▶ [Instructions for the task]: The answer should consist solely of the lines from the first one below through the line containing "This screenshot has width=816, height=480.", copied exactly.

--- Input material ---

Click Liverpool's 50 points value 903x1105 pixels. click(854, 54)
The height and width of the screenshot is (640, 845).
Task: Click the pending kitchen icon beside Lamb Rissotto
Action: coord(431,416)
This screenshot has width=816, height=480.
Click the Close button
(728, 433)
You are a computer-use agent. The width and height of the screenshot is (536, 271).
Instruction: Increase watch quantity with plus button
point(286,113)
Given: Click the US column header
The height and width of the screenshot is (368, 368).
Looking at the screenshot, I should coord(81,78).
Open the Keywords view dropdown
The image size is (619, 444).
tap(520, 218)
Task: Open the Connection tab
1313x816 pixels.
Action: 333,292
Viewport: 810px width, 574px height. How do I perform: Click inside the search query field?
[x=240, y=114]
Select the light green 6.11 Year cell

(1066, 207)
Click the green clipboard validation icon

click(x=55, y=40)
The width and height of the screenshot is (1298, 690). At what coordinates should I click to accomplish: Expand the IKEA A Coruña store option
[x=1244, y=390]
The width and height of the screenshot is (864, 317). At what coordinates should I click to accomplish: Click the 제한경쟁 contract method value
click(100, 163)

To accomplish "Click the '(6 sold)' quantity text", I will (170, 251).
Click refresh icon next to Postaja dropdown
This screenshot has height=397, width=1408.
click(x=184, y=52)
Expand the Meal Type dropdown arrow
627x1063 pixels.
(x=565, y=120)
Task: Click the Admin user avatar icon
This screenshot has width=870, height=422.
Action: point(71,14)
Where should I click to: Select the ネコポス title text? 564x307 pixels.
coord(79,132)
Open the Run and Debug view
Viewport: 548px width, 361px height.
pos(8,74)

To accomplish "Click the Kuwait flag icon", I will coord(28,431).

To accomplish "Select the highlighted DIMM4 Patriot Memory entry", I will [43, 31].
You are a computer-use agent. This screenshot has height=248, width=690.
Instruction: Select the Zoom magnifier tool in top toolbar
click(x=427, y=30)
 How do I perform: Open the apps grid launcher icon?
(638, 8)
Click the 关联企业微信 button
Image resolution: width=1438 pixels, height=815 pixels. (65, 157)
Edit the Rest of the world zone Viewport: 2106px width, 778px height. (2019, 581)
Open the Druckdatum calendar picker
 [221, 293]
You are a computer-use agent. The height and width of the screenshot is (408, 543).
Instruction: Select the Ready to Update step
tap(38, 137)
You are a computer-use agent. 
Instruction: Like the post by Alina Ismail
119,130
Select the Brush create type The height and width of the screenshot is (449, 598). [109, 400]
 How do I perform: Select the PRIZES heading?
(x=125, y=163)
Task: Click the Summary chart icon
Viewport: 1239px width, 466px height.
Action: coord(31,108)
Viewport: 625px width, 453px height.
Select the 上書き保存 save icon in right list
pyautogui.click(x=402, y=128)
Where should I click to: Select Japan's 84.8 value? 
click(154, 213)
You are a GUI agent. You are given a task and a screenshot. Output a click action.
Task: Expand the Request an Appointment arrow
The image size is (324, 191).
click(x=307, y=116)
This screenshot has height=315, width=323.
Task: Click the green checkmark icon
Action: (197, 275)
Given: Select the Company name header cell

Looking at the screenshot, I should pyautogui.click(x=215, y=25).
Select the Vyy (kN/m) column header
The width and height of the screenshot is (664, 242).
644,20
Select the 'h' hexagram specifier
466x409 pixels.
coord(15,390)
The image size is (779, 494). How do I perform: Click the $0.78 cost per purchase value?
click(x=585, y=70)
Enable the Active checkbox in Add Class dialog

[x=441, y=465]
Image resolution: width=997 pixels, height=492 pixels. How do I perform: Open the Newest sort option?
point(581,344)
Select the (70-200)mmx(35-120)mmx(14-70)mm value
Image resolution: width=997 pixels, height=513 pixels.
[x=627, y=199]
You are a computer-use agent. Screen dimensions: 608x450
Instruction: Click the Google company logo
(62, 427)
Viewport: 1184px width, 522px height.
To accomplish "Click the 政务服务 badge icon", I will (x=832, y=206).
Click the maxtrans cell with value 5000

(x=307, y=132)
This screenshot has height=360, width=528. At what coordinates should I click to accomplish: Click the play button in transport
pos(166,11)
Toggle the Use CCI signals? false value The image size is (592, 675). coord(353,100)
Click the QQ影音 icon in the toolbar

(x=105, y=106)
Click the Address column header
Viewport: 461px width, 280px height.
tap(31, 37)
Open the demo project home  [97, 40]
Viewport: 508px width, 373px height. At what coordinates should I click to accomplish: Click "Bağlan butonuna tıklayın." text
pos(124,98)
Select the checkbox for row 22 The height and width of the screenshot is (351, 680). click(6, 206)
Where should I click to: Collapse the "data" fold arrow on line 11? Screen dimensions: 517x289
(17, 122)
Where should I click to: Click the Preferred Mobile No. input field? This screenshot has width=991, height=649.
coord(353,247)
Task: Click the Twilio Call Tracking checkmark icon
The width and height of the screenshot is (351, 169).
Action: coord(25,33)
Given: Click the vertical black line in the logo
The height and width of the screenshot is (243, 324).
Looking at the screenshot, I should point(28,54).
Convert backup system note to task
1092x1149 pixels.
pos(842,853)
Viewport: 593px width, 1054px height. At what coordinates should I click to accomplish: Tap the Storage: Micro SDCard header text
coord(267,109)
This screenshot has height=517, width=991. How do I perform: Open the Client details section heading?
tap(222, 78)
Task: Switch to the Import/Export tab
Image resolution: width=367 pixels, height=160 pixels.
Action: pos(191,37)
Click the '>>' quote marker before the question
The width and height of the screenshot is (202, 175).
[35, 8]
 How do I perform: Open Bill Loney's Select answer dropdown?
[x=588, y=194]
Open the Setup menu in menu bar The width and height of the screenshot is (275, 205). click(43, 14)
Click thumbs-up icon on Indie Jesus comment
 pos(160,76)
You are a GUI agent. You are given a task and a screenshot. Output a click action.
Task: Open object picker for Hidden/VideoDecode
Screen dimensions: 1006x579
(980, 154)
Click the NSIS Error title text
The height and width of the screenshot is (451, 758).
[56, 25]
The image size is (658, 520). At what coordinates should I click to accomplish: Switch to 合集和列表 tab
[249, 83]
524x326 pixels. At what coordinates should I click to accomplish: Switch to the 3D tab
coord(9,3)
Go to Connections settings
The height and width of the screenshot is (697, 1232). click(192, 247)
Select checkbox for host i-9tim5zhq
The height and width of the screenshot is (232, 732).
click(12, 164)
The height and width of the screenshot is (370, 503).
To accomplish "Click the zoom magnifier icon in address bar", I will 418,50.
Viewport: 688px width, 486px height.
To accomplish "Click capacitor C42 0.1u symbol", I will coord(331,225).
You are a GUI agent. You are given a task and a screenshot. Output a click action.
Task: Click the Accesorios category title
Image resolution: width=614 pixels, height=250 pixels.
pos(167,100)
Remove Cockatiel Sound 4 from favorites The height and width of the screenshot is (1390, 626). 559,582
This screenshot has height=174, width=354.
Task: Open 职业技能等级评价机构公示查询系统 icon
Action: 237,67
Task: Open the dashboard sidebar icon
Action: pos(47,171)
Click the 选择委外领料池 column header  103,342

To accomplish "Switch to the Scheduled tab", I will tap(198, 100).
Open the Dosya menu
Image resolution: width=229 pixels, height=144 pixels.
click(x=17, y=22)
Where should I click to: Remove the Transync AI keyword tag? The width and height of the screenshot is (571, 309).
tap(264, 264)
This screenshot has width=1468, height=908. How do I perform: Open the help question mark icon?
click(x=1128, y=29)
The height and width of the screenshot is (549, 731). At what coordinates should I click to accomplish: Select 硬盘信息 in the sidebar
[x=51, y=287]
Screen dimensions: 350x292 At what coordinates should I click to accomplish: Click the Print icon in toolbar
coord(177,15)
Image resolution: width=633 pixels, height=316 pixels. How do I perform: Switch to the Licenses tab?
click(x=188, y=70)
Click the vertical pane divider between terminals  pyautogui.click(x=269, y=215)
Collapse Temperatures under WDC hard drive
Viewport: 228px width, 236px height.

---

▶ [Your solution]:
Click Liverpool's 50 points value 903x1105 pixels. click(854, 54)
The height and width of the screenshot is (640, 845).
Task: Click the pending kitchen icon beside Lamb Rissotto
Action: coord(431,416)
This screenshot has width=816, height=480.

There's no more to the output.